Il n’existe pas une seule objection à la Kabbale qui n’ait déjà été traitée dans Shomer Emounim.

Beaucoup connaissent peut-être l’édition traditionnelle du Séfer Eilimah de Rav Moché Cordovéro (le Ramak), ouvrage central pour comprendre sa pensée kabbalistique. Une partie seulement avait été publiée jusqu’alors, représentant moins du tiers du texte.

L’équipe méritante de Nezer Shraga (ancienne librairie en ligne, aujourd’hui fermée) a remédié à cela. Ils ont publié le livre entier dans une police lisible et claire. Ce livre impressionnant mesure 27 cm de long, 19 cm de large, 6 cm d’épaisseur, et compte 902 pages. Il surpasse en taille et en contenu le Pardès Rimonim.

En termes de structure, il s’apparente à ce dernier mais est fondamentalement différent. Tandis que le Pardès visait à synthétiser les écoles existantes de Kabbale, Séfer Eilimah se concentre sur le Zohar, le concept de Tsimtsoum (rétraction divine) et leur interaction avec l’Avodah (pratique spirituelle).

On pourrait dire qu’il est le précurseur du Etz ‘Haïm de Rabbi ‘Haïm Vital.

Le Ramak y plaide vigoureusement en faveur de l’étude de la Kabbale, en alignant méthodiquement ses théories avec les fondements de la foi juive. Il développe ensuite la création des Séphirot et des mondes qu’elles forment.

Ce texte est d’une importance capitale, car il éclaire, plus que tout autre, le lien entre l’école « lourianique » ultérieure et ses prédécesseurs.

Et bien que l’Ari ait reçu des révélations d’Eliyahou HaNavi et introduit des concepts innovants, il devient de plus en plus clair que ces nouveautés prennent principalement deux formes essentielles.

Une capacité distinctive : l’unification des systèmes et la résolution des complexités textuelles
La première aptitude remarquable fut la capacité à opérer une fusion inédite de divers systèmes.
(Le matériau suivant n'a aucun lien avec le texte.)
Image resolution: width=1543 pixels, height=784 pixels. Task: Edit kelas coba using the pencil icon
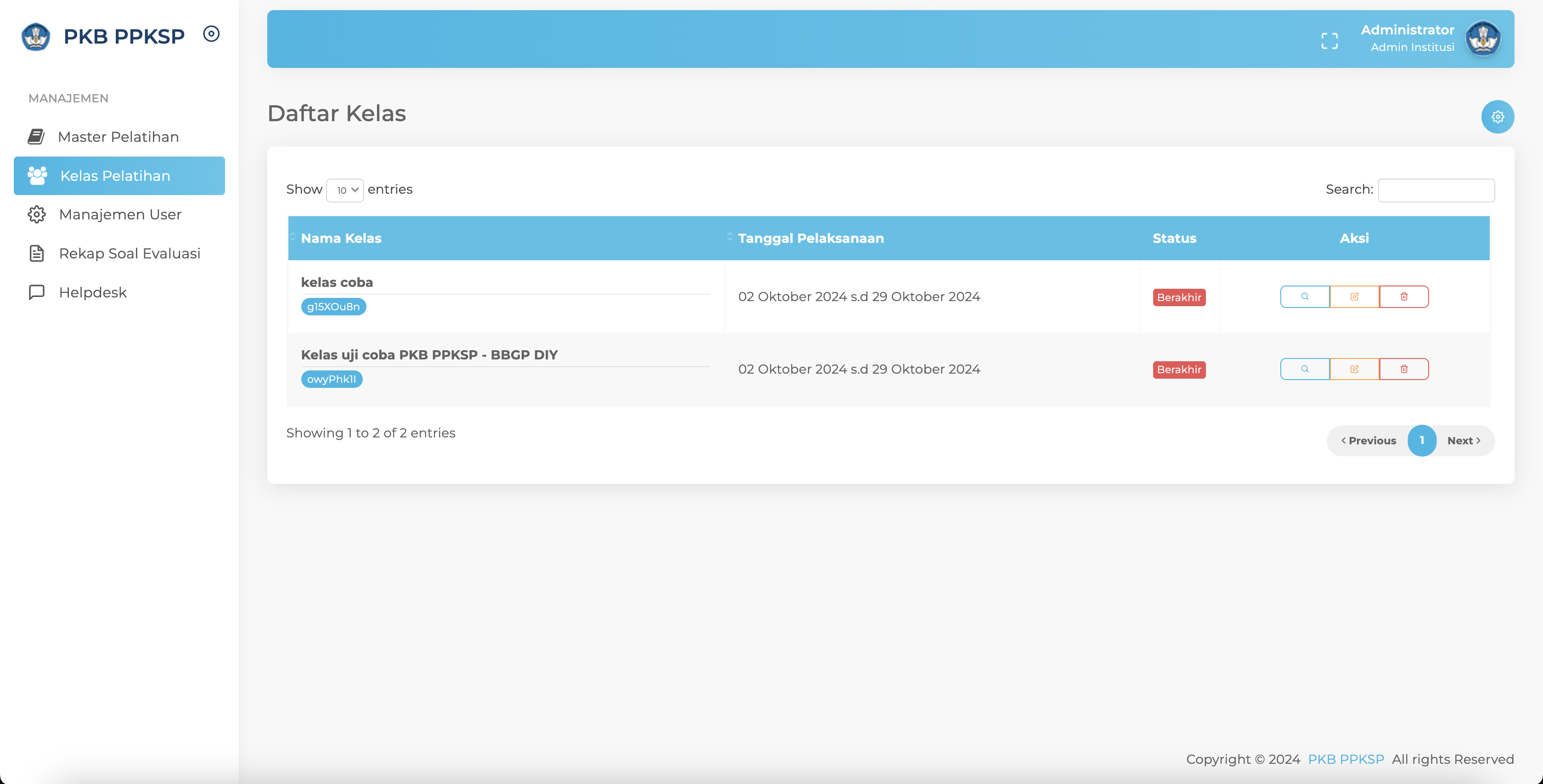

La seconde compétence résidait dans la faculté de résoudre une variété de subtilités textuelles et de contradictions apparentes, d’une manière à la fois intellectuellement sincère et cohérente sur le plan interne.

Ajoutant encore à la valeur de ce sefer, on y trouve en annexe le Sefer Tomer Devorah, soigneusement révisé et enrichi à partir des manuscrits originaux du Ramak.

Preuve de l’authenticité du Zohar
Pour ceux qui sont familiers avec le contenu de ce blog ou qui ont lu mes défenses ferventes de la Kabbale contre les arguments dits de “Da’at Torah” (ceux qui objectent avec une prétendue rationalité), le nom du Rav Mendel Kasher ne leur est peut-être pas étranger. Le Rav Mendel Kasher a rédigé un essai exceptionnel sur les origines du Zohar. Dans cet ouvrage, il examine minutieusement les affirmations de nombreux chercheurs, y compris Gershom Scholem, afin de découvrir la vérité.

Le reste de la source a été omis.